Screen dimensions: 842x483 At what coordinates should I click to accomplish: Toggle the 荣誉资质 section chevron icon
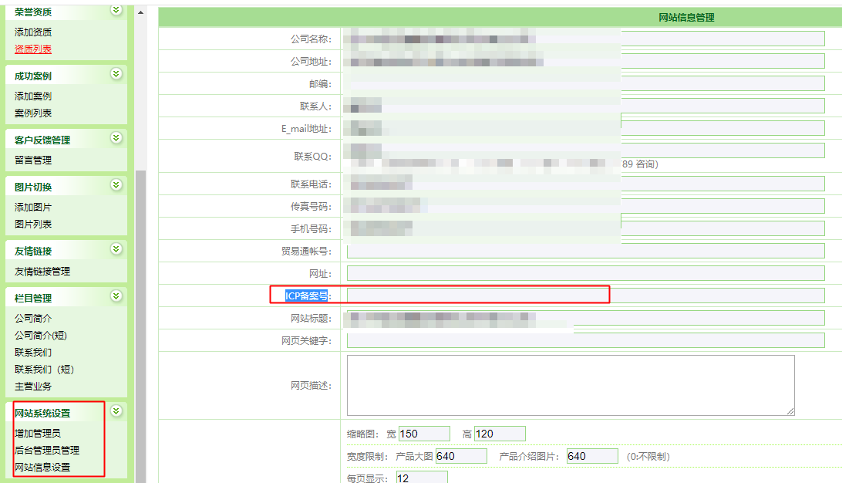tap(116, 10)

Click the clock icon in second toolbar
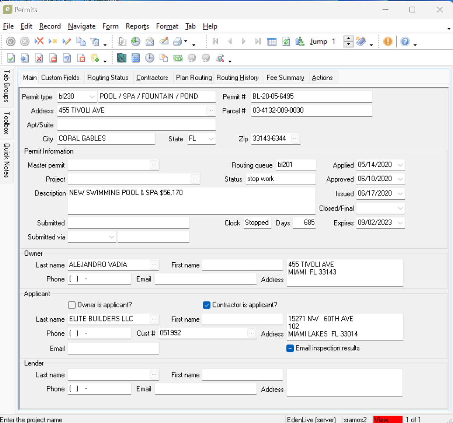tap(149, 58)
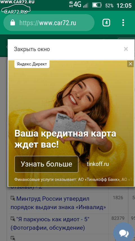This screenshot has height=241, width=135.
Task: Click topic icon beside "Я паркуюсь как идиот" thread
Action: point(13,219)
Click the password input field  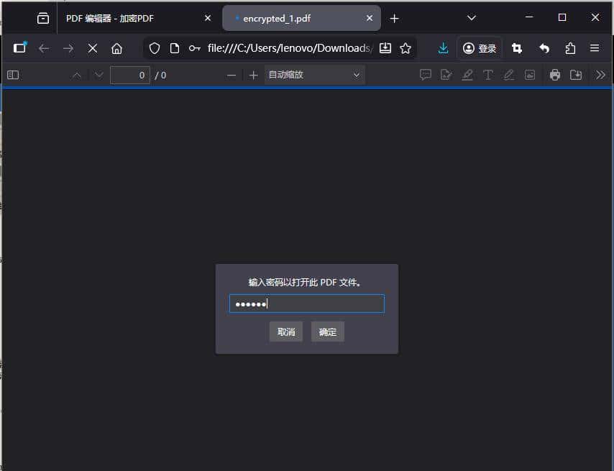pyautogui.click(x=306, y=303)
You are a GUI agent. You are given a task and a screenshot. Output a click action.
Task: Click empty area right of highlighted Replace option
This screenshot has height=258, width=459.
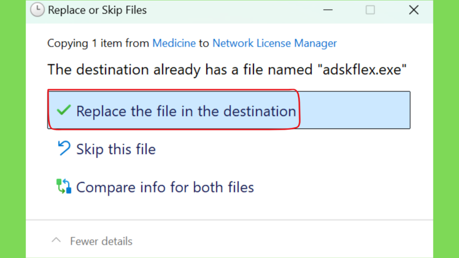point(354,110)
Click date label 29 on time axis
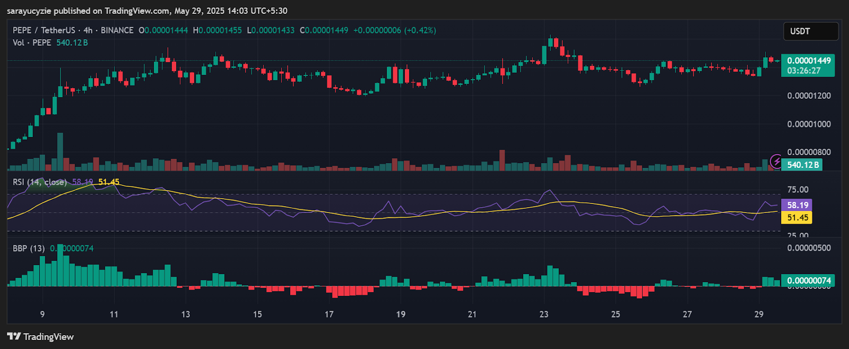The width and height of the screenshot is (849, 349). [759, 314]
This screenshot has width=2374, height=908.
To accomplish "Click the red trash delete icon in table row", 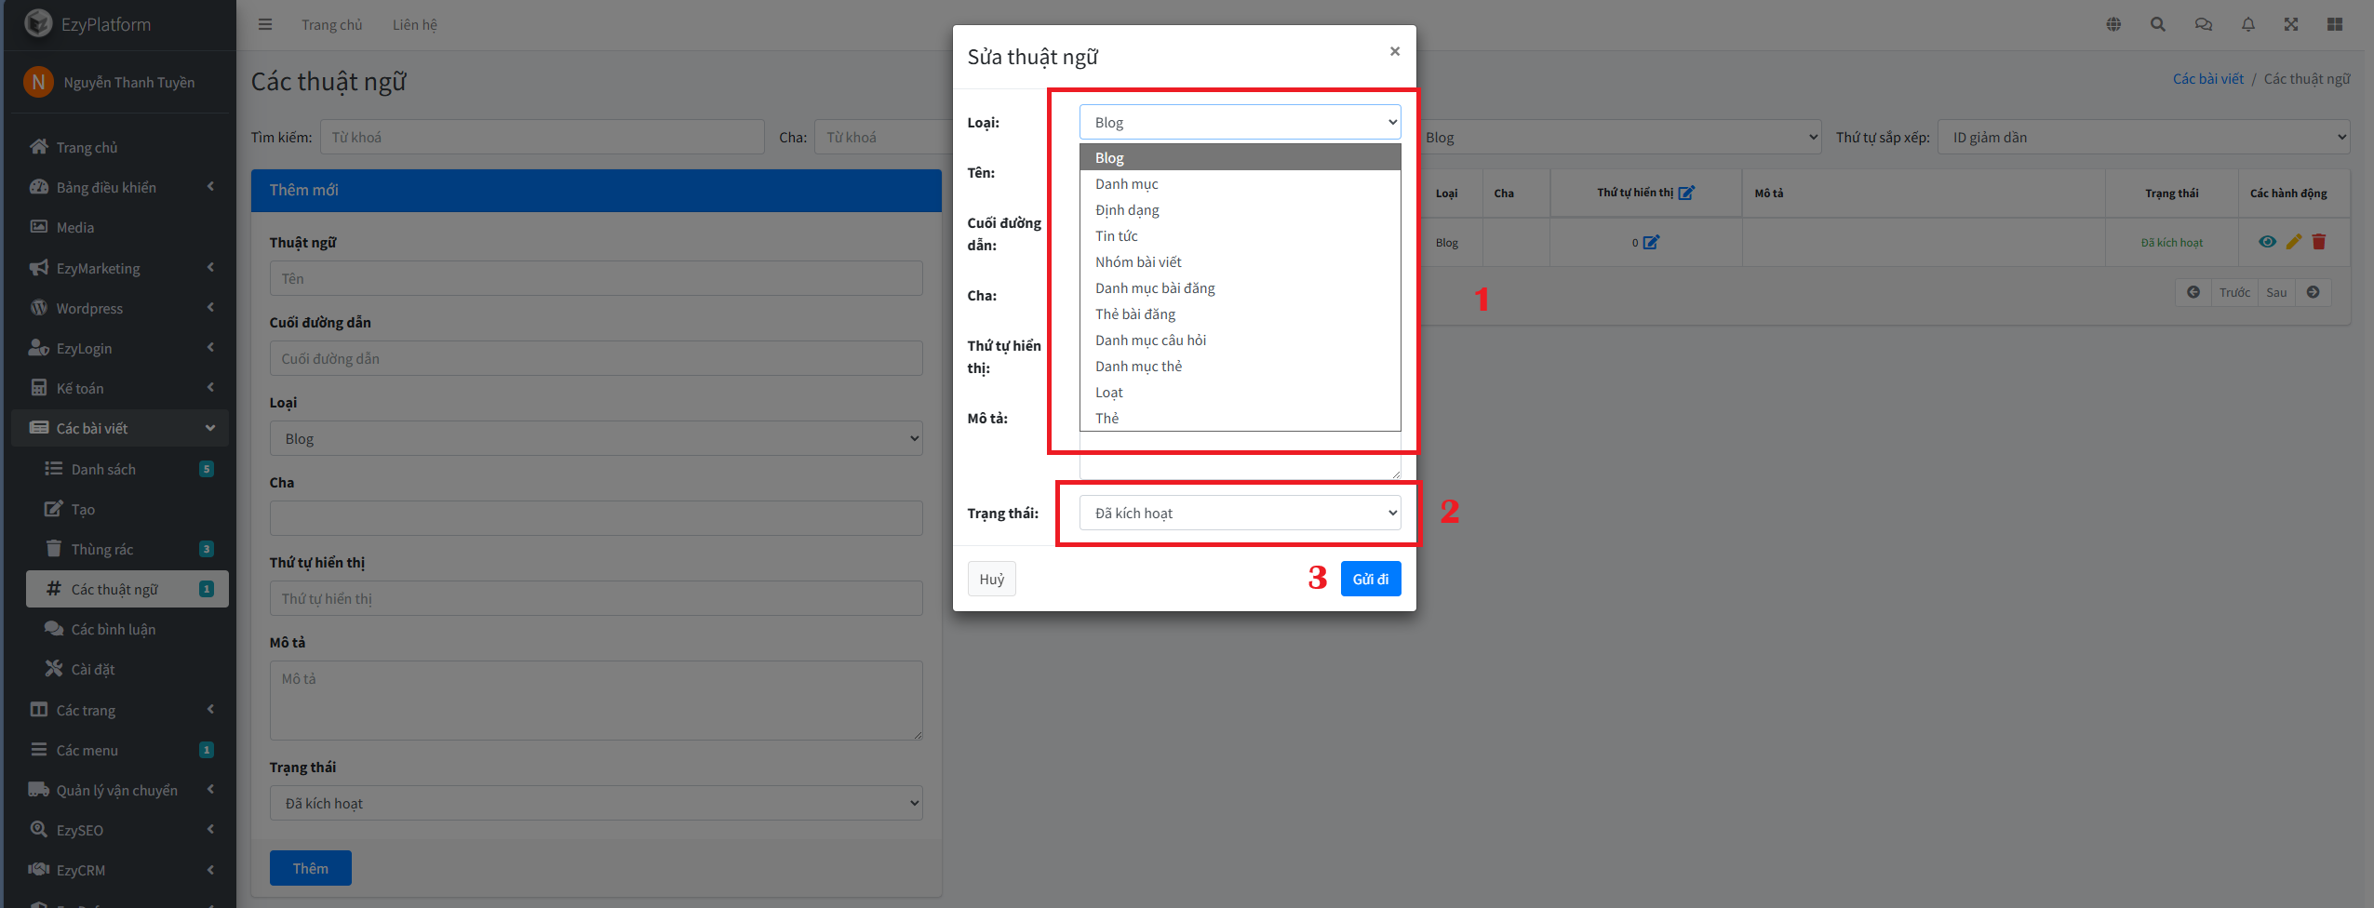I will click(2319, 242).
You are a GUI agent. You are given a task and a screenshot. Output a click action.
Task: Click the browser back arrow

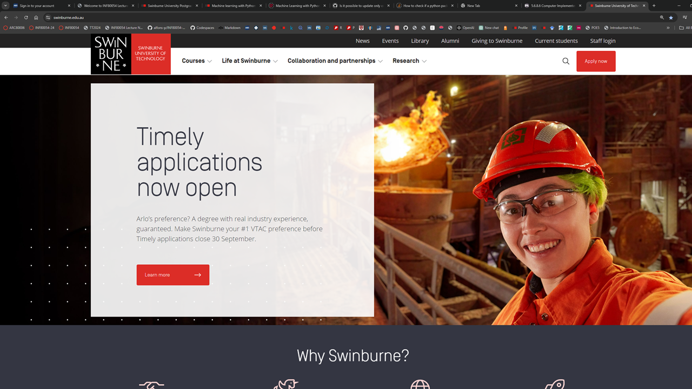click(6, 17)
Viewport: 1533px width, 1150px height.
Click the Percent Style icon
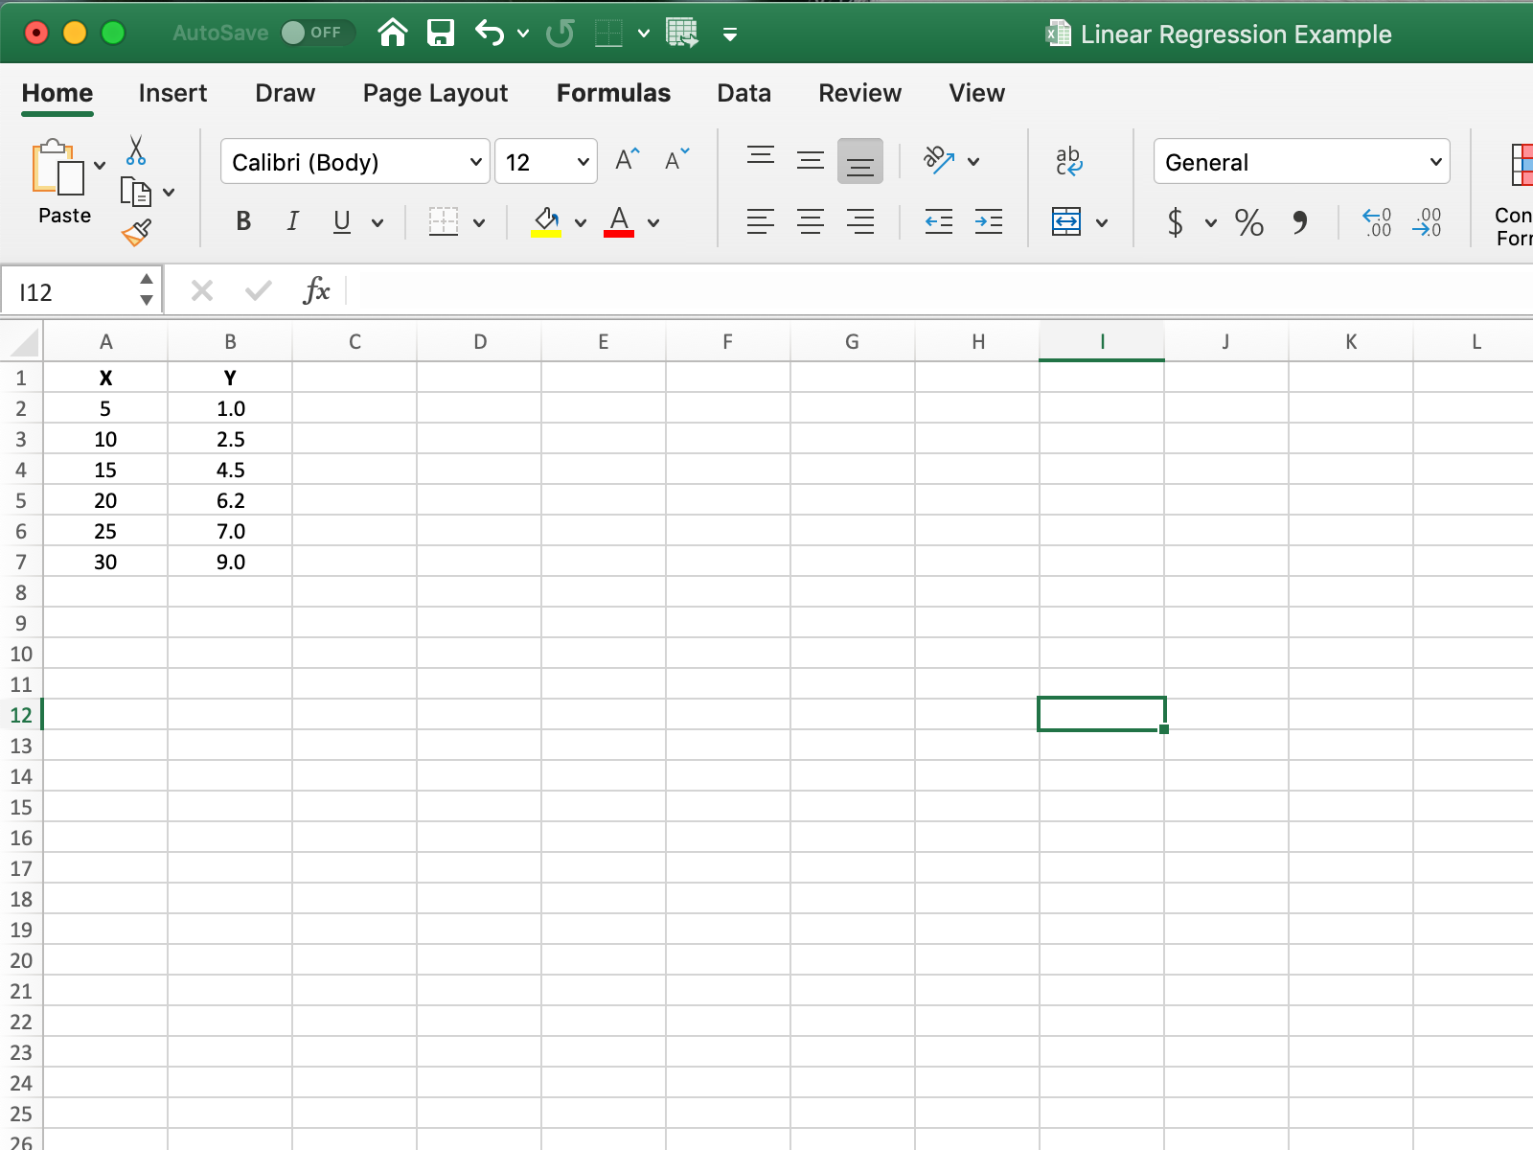click(x=1248, y=223)
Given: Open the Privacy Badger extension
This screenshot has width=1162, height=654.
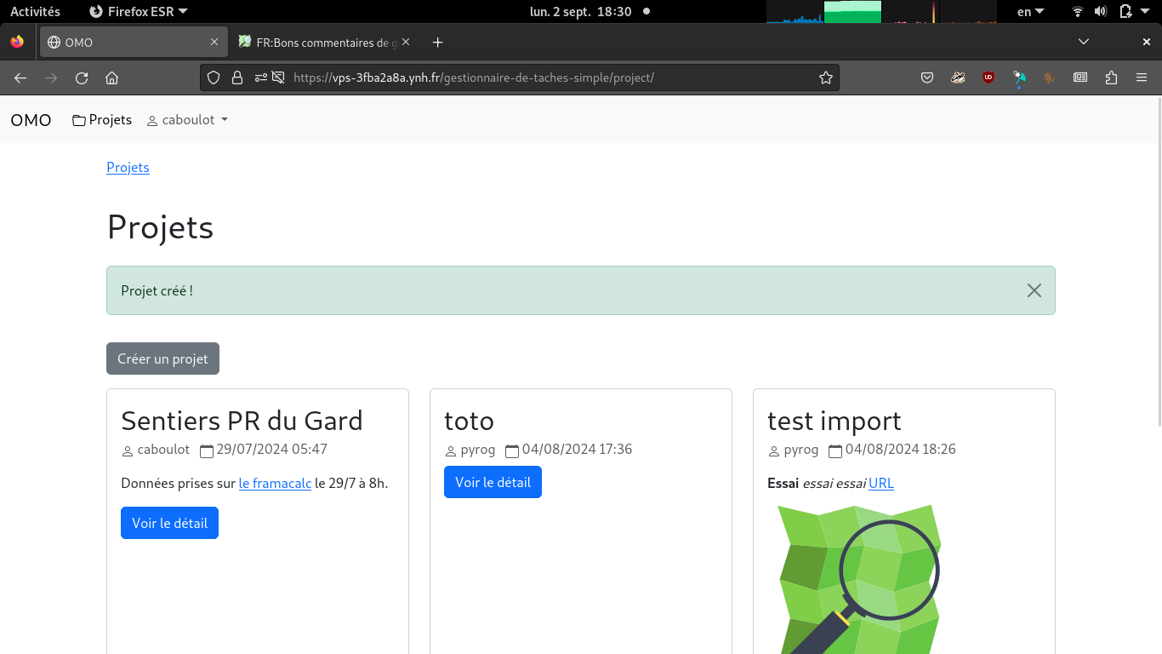Looking at the screenshot, I should pos(958,77).
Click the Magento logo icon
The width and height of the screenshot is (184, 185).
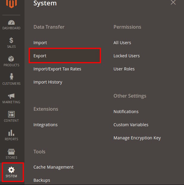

▶ **Task instructions**
The required answer is every line from the one containing "Given: Open the Privacy Badger extension" through the last line of the entries, restated word for word and with no pictures.

▶ **Expected answer**
Given: Open the Privacy Badger extension
This screenshot has width=1162, height=654.
Looking at the screenshot, I should pos(958,77).
Click the Magento logo icon
The width and height of the screenshot is (184, 185).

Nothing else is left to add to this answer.